Provided records =

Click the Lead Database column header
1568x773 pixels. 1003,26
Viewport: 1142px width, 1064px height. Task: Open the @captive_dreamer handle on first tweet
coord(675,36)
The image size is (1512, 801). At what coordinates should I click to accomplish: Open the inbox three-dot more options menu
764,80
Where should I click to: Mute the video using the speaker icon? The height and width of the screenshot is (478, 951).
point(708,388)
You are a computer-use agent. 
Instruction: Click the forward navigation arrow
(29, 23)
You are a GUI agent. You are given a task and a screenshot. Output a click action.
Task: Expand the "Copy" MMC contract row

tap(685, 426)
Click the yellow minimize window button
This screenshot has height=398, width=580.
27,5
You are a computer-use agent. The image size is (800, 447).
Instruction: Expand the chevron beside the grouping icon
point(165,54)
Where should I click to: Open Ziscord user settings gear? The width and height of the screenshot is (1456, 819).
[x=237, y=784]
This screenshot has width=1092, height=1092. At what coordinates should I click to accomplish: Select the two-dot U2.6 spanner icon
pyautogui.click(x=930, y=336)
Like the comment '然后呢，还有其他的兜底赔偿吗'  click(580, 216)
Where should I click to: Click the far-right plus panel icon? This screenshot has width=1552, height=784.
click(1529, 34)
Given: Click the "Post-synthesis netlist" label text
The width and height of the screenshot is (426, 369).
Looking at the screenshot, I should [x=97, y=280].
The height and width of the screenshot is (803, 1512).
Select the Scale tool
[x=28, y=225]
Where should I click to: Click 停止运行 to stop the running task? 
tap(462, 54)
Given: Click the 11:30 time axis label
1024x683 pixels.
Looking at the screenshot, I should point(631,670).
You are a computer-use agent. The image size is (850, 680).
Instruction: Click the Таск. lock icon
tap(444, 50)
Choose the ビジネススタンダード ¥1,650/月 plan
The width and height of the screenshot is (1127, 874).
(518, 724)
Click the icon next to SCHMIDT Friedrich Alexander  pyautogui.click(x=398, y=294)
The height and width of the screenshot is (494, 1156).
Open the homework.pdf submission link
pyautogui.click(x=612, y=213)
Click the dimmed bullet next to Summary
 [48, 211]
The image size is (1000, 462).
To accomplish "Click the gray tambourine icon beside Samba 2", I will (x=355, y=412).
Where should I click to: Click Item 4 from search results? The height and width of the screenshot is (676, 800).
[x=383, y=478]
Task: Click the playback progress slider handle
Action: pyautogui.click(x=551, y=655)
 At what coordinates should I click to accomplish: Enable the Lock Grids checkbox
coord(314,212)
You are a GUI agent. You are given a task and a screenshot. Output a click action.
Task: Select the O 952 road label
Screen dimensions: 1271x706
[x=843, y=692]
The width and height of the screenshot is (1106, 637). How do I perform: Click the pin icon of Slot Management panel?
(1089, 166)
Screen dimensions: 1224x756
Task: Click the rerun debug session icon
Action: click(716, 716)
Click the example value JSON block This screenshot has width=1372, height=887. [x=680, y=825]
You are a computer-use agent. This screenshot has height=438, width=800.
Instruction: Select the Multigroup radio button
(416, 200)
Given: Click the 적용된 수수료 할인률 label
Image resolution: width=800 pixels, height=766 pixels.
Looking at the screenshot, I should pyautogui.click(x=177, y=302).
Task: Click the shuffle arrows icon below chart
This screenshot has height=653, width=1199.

Work required = Rewrite the entries above, switching "computer-use agent" to "desktop agent" wherever it occurs and leaving everything else unchanged.

Final answer =
Click the Lead Database column header
1568x773 pixels. 1003,26
Viewport: 1142px width, 1064px height. Task: Open the @captive_dreamer handle on first tweet
coord(675,36)
The image size is (1512, 801). At what coordinates should I click to accomplish: Open the inbox three-dot more options menu
764,80
Where should I click to: Mute the video using the speaker icon? The height and width of the screenshot is (478, 951).
point(708,388)
You are a desktop agent. 
Instruction: Click the forward navigation arrow
(29, 23)
You are a GUI agent. You are given a task and a screenshot. Output a click action.
Task: Expand the "Copy" MMC contract row

tap(685, 426)
Click the yellow minimize window button
This screenshot has height=398, width=580.
27,5
You are a desktop agent. The image size is (800, 447).
Instruction: Expand the chevron beside the grouping icon
point(165,54)
Where should I click to: Open Ziscord user settings gear? The width and height of the screenshot is (1456, 819).
[x=237, y=784]
This screenshot has width=1092, height=1092. At what coordinates should I click to accomplish: Select the two-dot U2.6 spanner icon
pyautogui.click(x=930, y=336)
Like the comment '然后呢，还有其他的兜底赔偿吗'  click(580, 216)
Where should I click to: Click the far-right plus panel icon? This screenshot has width=1552, height=784.
click(1529, 34)
Given: Click the "Post-synthesis netlist" label text
The width and height of the screenshot is (426, 369).
Looking at the screenshot, I should [x=97, y=280].
The height and width of the screenshot is (803, 1512).
Select the Scale tool
[x=28, y=225]
Where should I click to: Click 停止运行 to stop the running task? 
tap(462, 54)
Given: Click the 11:30 time axis label
1024x683 pixels.
Looking at the screenshot, I should point(631,670).
You are a desktop agent. The image size is (850, 680).
Instruction: Click the Таск. lock icon
tap(444, 50)
Choose the ビジネススタンダード ¥1,650/月 plan
The width and height of the screenshot is (1127, 874).
(518, 724)
Click the icon next to SCHMIDT Friedrich Alexander  pyautogui.click(x=398, y=294)
The height and width of the screenshot is (494, 1156).
Open the homework.pdf submission link
pyautogui.click(x=612, y=213)
Click the dimmed bullet next to Summary
 [48, 211]
The image size is (1000, 462).
To accomplish "Click the gray tambourine icon beside Samba 2", I will (x=355, y=412).
Where should I click to: Click Item 4 from search results? The height and width of the screenshot is (676, 800).
[x=383, y=478]
Task: Click the playback progress slider handle
Action: pyautogui.click(x=551, y=655)
 At what coordinates should I click to accomplish: Enable the Lock Grids checkbox
coord(314,212)
You are a GUI agent. You are given a task and a screenshot. Output a click action.
Task: Select the O 952 road label
Screen dimensions: 1271x706
[x=843, y=692]
The width and height of the screenshot is (1106, 637). How do I perform: Click the pin icon of Slot Management panel?
(1089, 166)
Screen dimensions: 1224x756
Task: Click the rerun debug session icon
Action: click(716, 716)
Click the example value JSON block This screenshot has width=1372, height=887. [x=680, y=825]
You are a desktop agent. This screenshot has height=438, width=800.
Instruction: Select the Multigroup radio button
(416, 200)
Given: Click the 적용된 수수료 할인률 label
Image resolution: width=800 pixels, height=766 pixels.
Looking at the screenshot, I should pyautogui.click(x=177, y=302).
Task: Click the shuffle arrows icon below chart
This screenshot has height=653, width=1199.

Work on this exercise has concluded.